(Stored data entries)
________________________________________

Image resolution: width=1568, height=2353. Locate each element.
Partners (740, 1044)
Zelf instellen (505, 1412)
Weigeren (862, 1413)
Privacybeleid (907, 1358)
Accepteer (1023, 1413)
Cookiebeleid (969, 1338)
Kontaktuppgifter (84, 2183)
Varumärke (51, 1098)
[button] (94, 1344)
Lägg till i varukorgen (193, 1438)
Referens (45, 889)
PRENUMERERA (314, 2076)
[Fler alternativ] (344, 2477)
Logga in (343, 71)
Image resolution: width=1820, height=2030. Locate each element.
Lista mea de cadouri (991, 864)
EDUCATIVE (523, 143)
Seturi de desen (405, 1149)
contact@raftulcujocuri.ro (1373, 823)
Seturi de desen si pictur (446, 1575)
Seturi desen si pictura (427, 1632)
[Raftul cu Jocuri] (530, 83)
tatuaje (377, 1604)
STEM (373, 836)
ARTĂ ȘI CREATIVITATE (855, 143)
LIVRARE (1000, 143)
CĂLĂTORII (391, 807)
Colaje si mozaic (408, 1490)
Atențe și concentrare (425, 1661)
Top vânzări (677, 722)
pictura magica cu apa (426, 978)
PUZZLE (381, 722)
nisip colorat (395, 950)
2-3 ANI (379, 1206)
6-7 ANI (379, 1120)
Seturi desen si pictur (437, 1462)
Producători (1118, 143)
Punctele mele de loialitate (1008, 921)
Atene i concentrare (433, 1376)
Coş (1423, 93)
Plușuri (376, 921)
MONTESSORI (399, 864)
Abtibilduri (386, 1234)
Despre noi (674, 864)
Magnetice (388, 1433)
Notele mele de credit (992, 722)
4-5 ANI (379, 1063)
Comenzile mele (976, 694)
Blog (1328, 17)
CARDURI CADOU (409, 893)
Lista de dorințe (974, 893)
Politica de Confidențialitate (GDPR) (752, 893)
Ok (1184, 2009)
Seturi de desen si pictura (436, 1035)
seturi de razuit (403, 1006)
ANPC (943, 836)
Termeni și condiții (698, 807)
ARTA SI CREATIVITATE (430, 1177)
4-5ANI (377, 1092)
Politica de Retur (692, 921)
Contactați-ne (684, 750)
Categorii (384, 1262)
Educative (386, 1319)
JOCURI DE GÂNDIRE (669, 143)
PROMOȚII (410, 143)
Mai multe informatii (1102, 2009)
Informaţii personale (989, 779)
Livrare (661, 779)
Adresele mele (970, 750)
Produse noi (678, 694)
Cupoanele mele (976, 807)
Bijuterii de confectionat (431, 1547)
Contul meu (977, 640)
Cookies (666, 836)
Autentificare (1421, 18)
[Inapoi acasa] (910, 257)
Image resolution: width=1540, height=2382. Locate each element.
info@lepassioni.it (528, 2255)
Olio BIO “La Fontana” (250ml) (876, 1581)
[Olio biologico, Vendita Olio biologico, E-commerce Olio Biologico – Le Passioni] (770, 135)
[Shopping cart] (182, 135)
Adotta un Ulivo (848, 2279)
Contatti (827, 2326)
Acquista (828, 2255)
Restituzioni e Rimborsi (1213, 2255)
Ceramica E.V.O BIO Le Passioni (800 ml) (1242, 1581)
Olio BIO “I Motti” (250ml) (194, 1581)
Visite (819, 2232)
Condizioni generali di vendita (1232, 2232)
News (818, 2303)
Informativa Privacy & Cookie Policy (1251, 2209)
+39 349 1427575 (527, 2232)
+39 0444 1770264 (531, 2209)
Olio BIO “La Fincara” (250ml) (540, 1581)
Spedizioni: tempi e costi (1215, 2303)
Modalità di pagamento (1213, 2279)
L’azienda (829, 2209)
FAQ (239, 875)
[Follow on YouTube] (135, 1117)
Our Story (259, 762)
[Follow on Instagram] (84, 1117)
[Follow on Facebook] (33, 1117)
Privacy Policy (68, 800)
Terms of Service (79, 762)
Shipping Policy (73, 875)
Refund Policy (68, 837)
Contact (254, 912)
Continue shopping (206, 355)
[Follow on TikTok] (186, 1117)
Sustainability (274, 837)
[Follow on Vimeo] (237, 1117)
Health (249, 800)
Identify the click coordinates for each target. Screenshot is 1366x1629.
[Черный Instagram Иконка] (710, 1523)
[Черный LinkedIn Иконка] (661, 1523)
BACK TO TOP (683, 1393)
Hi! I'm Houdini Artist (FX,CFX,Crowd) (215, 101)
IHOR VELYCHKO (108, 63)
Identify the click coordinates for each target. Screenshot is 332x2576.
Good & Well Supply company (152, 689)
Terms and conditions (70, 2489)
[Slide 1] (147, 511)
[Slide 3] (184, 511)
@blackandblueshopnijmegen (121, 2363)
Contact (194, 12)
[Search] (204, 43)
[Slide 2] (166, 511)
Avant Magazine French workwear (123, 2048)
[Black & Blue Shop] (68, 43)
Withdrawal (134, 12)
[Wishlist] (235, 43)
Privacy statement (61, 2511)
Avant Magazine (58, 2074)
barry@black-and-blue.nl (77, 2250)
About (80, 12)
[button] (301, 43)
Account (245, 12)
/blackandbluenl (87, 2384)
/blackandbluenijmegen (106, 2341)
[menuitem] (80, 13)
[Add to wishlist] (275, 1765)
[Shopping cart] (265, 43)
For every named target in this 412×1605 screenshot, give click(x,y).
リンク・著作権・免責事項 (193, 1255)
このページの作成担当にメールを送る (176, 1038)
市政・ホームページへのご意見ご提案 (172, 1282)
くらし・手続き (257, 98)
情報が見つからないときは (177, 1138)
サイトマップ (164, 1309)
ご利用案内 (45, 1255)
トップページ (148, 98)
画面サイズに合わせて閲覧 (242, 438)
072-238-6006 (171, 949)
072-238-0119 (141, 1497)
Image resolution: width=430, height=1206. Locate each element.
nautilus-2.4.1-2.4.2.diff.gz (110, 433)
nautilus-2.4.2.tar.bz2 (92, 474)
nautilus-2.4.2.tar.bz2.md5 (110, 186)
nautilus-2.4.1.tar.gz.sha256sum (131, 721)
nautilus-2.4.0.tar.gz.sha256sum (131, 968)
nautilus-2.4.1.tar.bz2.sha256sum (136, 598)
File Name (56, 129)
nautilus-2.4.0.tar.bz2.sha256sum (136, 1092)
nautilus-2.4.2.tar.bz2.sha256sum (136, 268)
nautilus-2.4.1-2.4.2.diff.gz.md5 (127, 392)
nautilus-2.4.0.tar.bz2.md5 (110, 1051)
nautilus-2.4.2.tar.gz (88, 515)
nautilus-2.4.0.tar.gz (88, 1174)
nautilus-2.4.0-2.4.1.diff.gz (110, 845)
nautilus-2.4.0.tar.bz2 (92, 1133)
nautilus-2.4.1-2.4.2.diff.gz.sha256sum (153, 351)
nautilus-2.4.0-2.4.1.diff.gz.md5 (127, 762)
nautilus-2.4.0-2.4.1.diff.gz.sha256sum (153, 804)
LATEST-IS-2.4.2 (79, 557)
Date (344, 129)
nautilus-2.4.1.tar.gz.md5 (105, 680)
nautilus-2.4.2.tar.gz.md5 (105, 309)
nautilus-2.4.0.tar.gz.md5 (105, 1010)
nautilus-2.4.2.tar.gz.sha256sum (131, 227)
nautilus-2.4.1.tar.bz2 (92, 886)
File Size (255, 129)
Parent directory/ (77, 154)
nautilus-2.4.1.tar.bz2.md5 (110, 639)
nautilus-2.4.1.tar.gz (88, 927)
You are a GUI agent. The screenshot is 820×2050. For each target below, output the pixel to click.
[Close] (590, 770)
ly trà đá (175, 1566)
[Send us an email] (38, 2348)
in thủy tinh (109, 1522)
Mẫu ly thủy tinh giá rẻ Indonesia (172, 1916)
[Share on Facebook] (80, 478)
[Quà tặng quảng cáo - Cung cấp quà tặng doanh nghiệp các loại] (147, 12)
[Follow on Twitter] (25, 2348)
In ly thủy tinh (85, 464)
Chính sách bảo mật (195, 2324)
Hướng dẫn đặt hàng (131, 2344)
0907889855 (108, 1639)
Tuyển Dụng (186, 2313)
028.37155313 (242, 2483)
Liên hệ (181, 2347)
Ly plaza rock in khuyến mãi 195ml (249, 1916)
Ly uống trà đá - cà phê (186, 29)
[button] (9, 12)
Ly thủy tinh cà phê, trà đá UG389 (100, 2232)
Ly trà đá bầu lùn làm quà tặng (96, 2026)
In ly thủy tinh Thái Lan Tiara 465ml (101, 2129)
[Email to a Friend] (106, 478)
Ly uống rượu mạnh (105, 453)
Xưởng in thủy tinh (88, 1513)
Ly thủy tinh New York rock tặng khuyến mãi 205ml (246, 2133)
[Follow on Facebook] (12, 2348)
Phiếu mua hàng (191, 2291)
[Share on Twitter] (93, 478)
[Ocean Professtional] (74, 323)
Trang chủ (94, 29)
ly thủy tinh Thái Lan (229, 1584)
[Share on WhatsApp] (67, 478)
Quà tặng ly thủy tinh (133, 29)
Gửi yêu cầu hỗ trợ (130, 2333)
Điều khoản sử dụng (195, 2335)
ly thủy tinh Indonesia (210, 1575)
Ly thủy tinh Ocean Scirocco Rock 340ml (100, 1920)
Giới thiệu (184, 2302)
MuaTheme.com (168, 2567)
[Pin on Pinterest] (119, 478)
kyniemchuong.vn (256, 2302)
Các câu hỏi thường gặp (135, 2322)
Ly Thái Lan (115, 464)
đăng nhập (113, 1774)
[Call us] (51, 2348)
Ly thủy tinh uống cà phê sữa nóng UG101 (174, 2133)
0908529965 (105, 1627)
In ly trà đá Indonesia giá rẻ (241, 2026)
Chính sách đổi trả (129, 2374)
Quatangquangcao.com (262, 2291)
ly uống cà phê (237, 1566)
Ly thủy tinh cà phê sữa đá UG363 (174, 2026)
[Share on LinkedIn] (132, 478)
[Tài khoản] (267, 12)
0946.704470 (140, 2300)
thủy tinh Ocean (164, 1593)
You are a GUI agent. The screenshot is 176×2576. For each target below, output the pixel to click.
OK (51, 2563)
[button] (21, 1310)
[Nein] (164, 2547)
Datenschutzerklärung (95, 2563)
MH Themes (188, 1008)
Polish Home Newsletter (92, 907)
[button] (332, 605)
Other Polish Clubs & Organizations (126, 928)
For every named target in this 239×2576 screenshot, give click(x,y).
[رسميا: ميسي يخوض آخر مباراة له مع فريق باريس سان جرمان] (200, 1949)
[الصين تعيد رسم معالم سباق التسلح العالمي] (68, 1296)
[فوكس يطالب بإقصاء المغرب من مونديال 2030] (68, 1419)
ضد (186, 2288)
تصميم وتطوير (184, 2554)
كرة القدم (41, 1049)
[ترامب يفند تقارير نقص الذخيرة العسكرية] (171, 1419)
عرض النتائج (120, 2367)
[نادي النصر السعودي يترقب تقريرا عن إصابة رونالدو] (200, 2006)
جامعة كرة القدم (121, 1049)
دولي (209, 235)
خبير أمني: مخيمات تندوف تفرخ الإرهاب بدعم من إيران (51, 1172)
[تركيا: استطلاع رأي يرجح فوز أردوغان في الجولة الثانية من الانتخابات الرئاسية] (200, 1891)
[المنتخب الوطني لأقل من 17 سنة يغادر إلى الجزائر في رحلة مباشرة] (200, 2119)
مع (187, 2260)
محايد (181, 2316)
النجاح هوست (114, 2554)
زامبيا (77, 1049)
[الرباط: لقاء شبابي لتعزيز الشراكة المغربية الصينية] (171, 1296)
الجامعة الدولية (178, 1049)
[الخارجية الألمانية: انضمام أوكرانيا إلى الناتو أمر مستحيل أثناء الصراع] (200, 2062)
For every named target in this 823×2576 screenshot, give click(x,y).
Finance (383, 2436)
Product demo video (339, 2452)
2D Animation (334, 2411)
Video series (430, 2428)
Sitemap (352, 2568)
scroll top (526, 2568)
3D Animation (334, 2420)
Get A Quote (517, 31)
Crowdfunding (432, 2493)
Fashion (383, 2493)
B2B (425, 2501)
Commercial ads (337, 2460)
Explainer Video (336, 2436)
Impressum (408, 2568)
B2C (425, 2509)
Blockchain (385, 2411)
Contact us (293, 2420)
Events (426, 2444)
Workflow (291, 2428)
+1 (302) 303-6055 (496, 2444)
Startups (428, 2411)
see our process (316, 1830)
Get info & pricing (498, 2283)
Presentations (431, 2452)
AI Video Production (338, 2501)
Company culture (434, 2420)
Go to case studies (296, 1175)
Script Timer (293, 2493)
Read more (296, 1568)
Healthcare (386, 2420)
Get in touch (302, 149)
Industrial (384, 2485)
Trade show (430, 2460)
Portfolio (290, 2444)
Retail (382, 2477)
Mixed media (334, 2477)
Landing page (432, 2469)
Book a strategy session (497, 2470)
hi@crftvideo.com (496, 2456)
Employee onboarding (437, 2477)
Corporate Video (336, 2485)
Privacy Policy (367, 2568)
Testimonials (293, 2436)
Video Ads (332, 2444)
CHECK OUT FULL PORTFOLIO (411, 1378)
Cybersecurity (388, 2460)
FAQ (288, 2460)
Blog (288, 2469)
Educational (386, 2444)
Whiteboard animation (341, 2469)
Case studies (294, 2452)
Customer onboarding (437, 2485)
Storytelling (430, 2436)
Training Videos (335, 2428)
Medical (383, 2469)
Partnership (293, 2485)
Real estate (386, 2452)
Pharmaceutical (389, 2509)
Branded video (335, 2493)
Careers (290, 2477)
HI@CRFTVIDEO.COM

________________________________________

- WHAT NEEDS TO BE DONE -
Nothing but the lines above from the one containing "Magnetice (388, 1433)" through the one containing "ANPC (943, 836)" should appear in the answer, each repeated exactly.

- EXPECTED ANSWER -
Magnetice (388, 1433)
Notele mele de credit (992, 722)
4-5 ANI (379, 1063)
Comenzile mele (976, 694)
Blog (1328, 17)
CARDURI CADOU (409, 893)
Lista de dorințe (974, 893)
Politica de Confidențialitate (GDPR) (752, 893)
Ok (1184, 2009)
Seturi de desen si pictura (436, 1035)
seturi de razuit (403, 1006)
ANPC (943, 836)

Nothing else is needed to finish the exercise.